In the latest research, the researchers from McMaster University demonstrated that the overexpression of this specific gene variant in the livers of mice that do not carry the PCSK9Q152H mutation had an unexpected protective effect against dysfunction and injury of their liver.
Overexpression of this gene variant also caused a significant reduction in their circulating PCSK9 concentrations —just as it does in persons, reducing the bad cholesterol of individuals and keeping them in good cardiovascular health.
When we initiated these studies, we had speculated that introducing the mutant PCSK9Q152H protein into the liver of mice would cause liver injury or dysfunction.”
Richard Austin, Study Senior Author and Medical Professor, McMaster University
But, “to our amazement, overexpression of the mutant gene variant in the livers of mice failed to cause stress in the cellular manufacturing and packaging system called the endoplasmic reticulum, or ER, and actually protected against ER stress-induced liver injury,” added Lebeau.
In laboratory settings, the researchers from McMaster University went on to demonstrate that this mutant gene variant serves as an exclusive co-chaperone protein to stabilize many familiar ER chaperones, such as GRP94 and GRP78, and to boost their protective activity against damage to the liver.

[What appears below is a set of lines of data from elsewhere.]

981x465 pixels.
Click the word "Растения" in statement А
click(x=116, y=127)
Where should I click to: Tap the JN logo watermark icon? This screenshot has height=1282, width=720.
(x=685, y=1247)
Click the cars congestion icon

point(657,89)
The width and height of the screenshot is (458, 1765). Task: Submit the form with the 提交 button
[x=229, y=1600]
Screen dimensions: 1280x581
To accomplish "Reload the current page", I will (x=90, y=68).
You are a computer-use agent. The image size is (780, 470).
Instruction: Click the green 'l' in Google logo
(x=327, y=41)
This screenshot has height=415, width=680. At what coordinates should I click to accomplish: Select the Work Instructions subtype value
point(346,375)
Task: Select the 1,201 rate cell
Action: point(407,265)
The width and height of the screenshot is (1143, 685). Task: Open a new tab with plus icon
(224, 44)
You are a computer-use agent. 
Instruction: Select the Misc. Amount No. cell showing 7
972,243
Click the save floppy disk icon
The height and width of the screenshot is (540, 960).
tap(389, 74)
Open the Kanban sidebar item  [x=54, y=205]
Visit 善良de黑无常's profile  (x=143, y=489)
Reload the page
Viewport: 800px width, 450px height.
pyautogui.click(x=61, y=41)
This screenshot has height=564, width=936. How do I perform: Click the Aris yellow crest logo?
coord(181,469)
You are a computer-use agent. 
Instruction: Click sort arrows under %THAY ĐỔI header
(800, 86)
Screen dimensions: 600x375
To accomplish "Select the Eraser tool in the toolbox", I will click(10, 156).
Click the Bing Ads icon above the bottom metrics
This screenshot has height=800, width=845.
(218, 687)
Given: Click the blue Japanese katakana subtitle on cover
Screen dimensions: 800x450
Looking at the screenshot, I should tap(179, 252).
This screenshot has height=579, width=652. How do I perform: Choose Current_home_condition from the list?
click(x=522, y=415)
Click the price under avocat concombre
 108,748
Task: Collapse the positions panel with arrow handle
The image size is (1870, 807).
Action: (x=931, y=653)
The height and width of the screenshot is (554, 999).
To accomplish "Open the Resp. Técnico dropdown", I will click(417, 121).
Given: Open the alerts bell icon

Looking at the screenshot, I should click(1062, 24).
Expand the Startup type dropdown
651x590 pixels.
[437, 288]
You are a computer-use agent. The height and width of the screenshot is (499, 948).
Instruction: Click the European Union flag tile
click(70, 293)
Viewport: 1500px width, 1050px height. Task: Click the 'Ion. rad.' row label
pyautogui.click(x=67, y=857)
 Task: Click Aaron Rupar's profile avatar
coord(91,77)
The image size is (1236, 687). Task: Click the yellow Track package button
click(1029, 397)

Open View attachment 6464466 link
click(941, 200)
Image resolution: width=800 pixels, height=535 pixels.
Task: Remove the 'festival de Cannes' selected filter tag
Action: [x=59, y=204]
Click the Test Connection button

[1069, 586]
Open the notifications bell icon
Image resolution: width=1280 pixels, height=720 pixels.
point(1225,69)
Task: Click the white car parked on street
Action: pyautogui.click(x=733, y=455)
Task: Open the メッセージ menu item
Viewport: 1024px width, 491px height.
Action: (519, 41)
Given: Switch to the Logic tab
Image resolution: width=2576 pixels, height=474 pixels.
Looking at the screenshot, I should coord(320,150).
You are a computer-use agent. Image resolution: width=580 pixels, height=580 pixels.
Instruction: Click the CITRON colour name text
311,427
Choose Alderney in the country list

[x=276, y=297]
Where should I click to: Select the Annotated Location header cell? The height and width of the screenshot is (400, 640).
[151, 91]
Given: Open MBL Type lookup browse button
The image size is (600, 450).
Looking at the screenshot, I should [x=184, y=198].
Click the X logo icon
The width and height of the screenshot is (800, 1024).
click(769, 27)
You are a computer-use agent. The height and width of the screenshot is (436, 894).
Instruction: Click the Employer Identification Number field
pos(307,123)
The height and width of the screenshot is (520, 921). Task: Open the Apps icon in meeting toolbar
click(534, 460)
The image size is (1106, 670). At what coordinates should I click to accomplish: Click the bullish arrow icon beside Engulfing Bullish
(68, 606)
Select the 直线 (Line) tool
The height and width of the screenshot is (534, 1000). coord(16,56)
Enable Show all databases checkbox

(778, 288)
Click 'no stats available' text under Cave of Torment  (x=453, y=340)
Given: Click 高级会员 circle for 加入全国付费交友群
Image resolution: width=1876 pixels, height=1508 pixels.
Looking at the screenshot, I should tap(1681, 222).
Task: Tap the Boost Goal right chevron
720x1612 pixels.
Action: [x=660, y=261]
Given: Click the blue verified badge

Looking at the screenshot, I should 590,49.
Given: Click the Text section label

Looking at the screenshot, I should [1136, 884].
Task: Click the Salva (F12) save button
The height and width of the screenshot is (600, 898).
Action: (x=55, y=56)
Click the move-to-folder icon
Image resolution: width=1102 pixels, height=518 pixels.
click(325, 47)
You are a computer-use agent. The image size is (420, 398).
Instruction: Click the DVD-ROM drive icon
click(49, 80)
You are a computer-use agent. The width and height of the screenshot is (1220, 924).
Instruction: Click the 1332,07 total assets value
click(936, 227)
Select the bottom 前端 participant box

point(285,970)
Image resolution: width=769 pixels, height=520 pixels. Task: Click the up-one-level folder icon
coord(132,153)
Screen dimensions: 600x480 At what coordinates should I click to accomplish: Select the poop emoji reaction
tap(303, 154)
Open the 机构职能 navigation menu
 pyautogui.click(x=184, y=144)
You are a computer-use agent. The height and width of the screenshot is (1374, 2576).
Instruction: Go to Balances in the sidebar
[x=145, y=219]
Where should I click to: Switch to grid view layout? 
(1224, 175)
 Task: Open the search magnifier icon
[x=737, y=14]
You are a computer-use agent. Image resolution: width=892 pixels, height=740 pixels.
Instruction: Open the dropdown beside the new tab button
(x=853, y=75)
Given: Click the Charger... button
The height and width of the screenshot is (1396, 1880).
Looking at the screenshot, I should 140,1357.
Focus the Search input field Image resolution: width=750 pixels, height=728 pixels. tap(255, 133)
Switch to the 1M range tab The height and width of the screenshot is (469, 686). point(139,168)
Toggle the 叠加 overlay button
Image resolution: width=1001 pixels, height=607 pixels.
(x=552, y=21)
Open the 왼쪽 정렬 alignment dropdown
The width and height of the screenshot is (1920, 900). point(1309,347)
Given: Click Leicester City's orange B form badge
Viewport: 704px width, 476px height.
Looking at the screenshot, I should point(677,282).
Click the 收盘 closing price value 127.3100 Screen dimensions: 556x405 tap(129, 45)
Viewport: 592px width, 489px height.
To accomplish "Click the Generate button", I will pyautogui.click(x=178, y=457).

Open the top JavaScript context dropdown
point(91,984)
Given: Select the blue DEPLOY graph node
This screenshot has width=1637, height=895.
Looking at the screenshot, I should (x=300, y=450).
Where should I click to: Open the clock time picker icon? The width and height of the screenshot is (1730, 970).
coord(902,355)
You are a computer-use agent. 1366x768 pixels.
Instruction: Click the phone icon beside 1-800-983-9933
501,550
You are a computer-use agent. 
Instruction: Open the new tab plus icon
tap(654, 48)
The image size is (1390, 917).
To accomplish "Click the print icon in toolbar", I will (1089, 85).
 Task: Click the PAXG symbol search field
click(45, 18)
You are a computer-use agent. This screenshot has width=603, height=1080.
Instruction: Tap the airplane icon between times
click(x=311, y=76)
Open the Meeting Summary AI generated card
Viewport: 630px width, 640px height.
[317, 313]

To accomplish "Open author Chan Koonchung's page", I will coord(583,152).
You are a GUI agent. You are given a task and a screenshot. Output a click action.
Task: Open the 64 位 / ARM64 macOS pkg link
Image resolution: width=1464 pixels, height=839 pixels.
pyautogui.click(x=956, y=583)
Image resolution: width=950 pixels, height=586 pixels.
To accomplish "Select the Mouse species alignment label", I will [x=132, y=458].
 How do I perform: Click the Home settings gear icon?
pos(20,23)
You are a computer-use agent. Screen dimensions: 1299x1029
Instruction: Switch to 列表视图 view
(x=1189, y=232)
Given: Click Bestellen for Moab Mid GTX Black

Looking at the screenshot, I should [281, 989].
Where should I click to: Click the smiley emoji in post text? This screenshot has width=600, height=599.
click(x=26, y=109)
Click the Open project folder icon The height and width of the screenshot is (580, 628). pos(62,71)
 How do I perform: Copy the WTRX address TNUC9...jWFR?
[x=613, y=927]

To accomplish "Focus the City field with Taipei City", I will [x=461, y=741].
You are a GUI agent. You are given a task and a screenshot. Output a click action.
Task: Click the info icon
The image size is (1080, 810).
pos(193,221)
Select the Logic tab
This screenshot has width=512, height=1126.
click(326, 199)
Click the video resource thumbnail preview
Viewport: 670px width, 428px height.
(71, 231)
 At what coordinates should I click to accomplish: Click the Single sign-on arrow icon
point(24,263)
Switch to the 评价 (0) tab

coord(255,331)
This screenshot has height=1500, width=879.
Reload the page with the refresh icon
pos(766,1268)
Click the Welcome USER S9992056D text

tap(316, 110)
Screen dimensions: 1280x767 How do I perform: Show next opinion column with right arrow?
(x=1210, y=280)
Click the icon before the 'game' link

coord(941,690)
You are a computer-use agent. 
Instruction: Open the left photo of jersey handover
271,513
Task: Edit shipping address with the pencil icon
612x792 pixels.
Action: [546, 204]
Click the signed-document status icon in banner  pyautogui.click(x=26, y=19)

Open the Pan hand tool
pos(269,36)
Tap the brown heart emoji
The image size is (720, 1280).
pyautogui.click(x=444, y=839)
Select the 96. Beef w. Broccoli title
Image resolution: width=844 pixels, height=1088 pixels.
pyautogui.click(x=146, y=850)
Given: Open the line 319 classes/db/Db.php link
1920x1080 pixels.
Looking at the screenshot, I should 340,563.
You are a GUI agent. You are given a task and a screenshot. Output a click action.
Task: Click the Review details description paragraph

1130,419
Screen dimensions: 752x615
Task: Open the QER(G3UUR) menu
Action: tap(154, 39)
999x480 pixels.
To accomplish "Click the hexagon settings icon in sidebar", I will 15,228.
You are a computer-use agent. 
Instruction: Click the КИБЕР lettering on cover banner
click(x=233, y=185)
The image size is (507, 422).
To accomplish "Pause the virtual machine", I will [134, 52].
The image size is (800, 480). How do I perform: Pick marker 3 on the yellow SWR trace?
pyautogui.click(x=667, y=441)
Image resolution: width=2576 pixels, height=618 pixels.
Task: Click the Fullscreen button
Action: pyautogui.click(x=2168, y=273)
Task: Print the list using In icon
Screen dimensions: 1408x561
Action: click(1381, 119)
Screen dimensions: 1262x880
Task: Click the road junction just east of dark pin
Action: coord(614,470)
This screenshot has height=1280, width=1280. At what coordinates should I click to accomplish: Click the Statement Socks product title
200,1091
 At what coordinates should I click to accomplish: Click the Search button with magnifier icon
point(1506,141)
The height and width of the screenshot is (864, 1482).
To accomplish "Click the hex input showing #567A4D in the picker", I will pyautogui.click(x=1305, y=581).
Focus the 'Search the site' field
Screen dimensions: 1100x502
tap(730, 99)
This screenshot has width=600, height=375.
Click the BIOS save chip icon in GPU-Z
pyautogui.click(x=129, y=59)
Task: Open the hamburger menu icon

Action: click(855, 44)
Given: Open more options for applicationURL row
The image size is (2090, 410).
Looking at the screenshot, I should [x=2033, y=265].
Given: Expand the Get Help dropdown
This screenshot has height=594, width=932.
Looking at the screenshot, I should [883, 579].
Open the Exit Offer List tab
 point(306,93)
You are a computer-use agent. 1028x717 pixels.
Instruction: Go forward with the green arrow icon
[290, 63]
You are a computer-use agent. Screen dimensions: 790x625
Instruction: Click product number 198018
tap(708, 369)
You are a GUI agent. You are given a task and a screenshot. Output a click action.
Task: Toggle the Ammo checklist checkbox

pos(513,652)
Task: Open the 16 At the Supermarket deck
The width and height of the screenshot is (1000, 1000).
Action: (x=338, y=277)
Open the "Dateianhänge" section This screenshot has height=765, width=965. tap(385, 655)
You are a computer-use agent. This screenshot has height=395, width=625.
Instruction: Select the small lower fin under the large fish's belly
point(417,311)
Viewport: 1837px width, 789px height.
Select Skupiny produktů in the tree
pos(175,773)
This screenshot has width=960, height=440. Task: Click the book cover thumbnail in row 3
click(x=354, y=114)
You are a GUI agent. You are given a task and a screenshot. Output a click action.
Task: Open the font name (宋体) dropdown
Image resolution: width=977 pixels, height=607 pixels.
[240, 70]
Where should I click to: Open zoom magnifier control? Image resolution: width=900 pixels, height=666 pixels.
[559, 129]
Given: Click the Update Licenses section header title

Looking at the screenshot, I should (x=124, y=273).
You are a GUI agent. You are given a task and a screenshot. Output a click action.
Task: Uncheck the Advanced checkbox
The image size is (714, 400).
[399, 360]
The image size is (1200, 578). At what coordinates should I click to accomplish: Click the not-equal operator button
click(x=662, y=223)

These results from Dr. Austin’s group are particularly gratifying since they experimentally explain that this gene mutation, known to lower cardiovascular accidents, also protects against liver injury and dysfunction, even in individuals who are in their late 80s and mid-90s.”
Michel Chrétien, Emeritus Scientist, Ottawa Hospital Research Institute
“Furthermore, these findings should allow us to determine whether this unique mutation provides additional protection against liver diseases such as cancer, over and above its protective effect against cardiovascular accidents,” Chrétien concluded.